There are a lot of complications w/ Skiffy and Fanty. First is that while I don't sit around constantly hoping to win a Hugo (the award we wouldn't be eligible for if we earned too much on Patreon, etc.), I don't want to be left out of that conversation either. There's an interest for me in preserving what is actually a "fan venture" versus something which is not. I have no problem with earning money podcasting, but I would much rather do that via a venture that isn't explicitly a fan venture. That's not to suggest I couldn't be convinced to monetize S&F, though.
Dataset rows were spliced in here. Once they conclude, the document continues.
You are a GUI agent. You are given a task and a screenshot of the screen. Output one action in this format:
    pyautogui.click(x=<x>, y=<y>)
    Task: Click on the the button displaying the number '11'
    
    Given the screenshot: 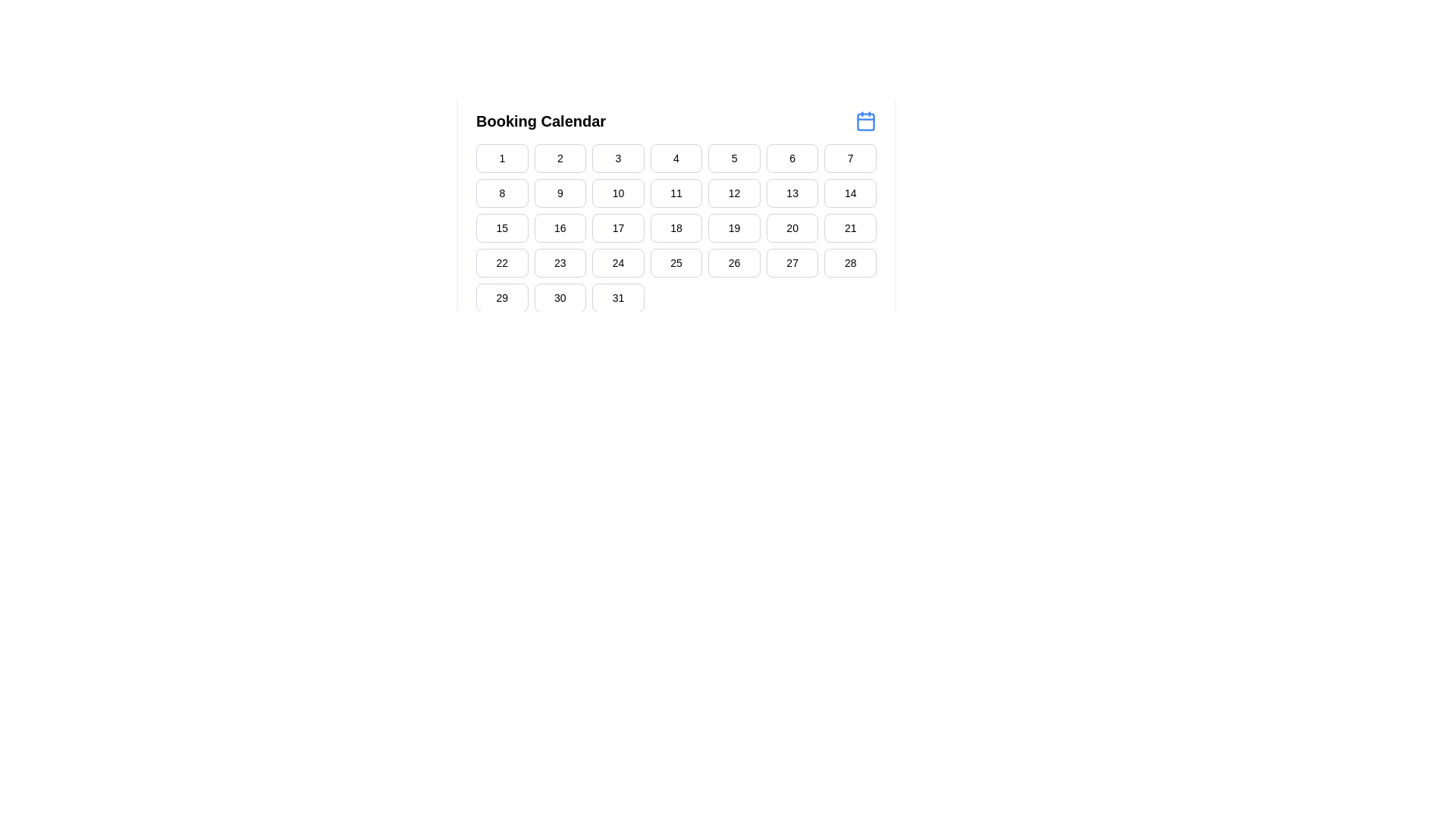 What is the action you would take?
    pyautogui.click(x=676, y=192)
    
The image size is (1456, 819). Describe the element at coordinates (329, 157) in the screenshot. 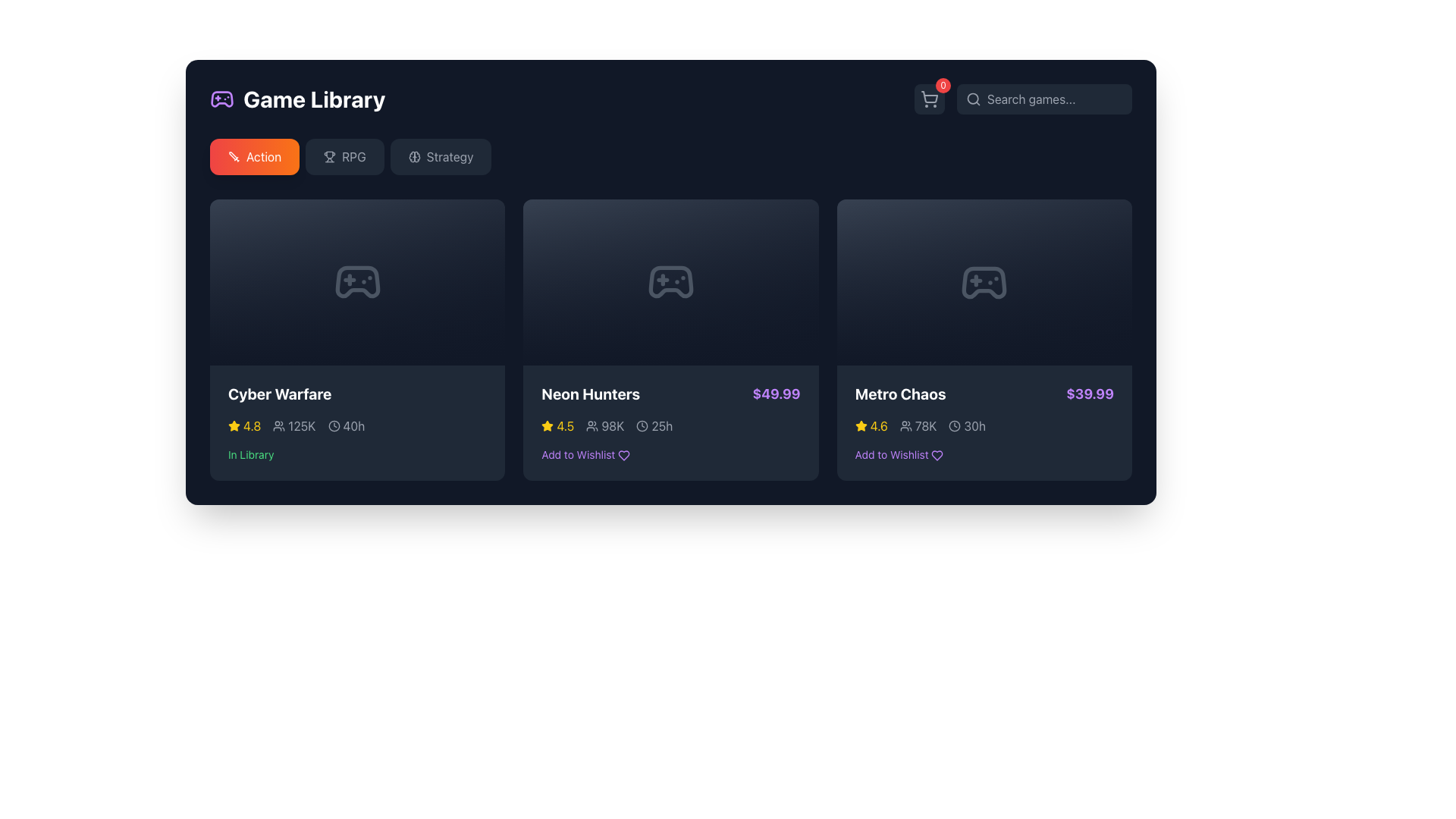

Second, while S&F is "mine" in a literal sense (I'm the only remaining creator who is active on the show), it is not "mine" in a real sense. I co-run the show with a bunch of other people. Monetizing the show can't be just "my" decision, since I feel more like an equal partner than the grand dictator of the show. So if I did monetize, it would be in conversation with my co-host with the possibility that revenues would be equally split or allocated in other manners or what have you. That could get complicated (or not, depending on what people think).
I *do* want to do more podcasts. I could talk with David about monetizing Totally Pretentious to justify making it a bigger show than just "once a month movie discussion." Since I love movies so damn much, that's something I'd certainly want to do. And I do want to do a writing podcast some day (that's on my Patreon page). But I don't have the time for three podcasts. That's a lot of work for a single person who works two jobs (three if you count the PhD…which doesn't pay).
So, yeah, podcasting is complicated. I love it, though. I would podcast forever if I could make a good living babbling about movies or books for the rest of my life.